What is the linear momentum of the electron if the energy of incident photon was 1.024 MeV? What is the angle between the directions of the scattered photon and recoiled electron?

Assuming the electron is at rest (and hence starts with zero momentum), we can use conservation of momentum here. The final momentum of the electron can be derived using the following definition:

p = E / c, where E is the energy and c is the speed of light

Momentum is being transferred from the photon to the electron. So, we can write this as

p[electron] = sqrt( E[photon]^2 - E[electron]^2 ) / c

All we did was expand the energy term from the definition to account for the momentum transfer. We can also write out the energy of the electron using mass-energy equivalence E=mc^2

p[electron] = sqrt( E[photon]^2 - (m[electron]*c^2)^2 ) / c

You can calculate that out, as you now have all the needed quantities.

For the second part, we know that momentum must be conserved.

p[photon, initial] = p[photon, final] + p[electron]

We just calculated p[electron]. We can find p[photon, initial] simply by using the definition of momentum as stated above.

p[photon, initial] = E[photon, initial] / c

Now we know p[photon, final].

We can then use the path length difference equation (modified algebraically for momentum) for the photon to find the angle.
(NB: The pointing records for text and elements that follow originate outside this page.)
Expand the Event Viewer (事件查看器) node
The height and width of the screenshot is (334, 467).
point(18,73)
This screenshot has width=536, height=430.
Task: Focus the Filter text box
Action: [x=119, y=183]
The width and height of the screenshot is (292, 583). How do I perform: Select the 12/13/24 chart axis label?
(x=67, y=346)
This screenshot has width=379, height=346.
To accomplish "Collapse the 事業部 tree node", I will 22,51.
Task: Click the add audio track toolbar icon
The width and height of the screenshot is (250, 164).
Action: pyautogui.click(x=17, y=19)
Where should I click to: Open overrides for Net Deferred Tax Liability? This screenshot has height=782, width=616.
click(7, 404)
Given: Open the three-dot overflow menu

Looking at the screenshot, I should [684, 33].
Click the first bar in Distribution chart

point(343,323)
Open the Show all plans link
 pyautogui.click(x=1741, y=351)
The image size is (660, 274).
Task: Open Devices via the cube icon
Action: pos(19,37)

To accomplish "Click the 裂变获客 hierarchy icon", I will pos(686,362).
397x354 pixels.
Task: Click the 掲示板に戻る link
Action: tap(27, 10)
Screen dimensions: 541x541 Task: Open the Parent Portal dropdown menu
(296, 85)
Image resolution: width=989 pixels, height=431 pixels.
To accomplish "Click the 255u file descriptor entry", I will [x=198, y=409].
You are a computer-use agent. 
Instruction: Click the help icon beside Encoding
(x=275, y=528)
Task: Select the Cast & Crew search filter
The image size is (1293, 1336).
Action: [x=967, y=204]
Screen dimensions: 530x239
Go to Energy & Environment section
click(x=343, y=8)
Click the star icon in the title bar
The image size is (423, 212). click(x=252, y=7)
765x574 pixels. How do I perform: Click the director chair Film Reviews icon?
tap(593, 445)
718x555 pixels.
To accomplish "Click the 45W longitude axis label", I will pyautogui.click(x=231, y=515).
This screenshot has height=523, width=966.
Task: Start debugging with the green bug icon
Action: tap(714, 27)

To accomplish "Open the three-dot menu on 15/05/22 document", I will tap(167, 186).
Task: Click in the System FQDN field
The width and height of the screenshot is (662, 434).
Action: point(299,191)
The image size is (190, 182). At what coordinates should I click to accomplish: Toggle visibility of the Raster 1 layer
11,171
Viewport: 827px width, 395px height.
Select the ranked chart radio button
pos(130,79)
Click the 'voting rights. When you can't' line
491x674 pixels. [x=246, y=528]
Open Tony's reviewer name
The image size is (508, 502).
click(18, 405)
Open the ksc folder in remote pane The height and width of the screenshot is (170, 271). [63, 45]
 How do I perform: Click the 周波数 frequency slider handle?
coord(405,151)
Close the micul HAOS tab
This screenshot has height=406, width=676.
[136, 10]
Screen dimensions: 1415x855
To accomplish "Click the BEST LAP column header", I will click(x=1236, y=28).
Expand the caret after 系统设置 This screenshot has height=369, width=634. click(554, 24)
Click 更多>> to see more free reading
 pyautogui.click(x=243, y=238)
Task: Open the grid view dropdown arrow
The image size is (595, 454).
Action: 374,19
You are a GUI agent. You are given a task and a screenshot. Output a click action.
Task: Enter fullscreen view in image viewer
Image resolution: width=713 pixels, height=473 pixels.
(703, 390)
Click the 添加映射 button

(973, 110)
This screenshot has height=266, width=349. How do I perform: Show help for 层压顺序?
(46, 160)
wavelength[final] - wavelength [initial] = h/mc*(1 - cos(theta))

1/p[final] - 1/p[initial] = h/mc*(1-cos(theta)).

Note that this theta is the difference in the angle of the incident photon and the scattered photon. To find the angle of the recoiled electron, you can apply conservation of momentum (in the direction perpendicular to the incident photon trajectory) and some basic trig.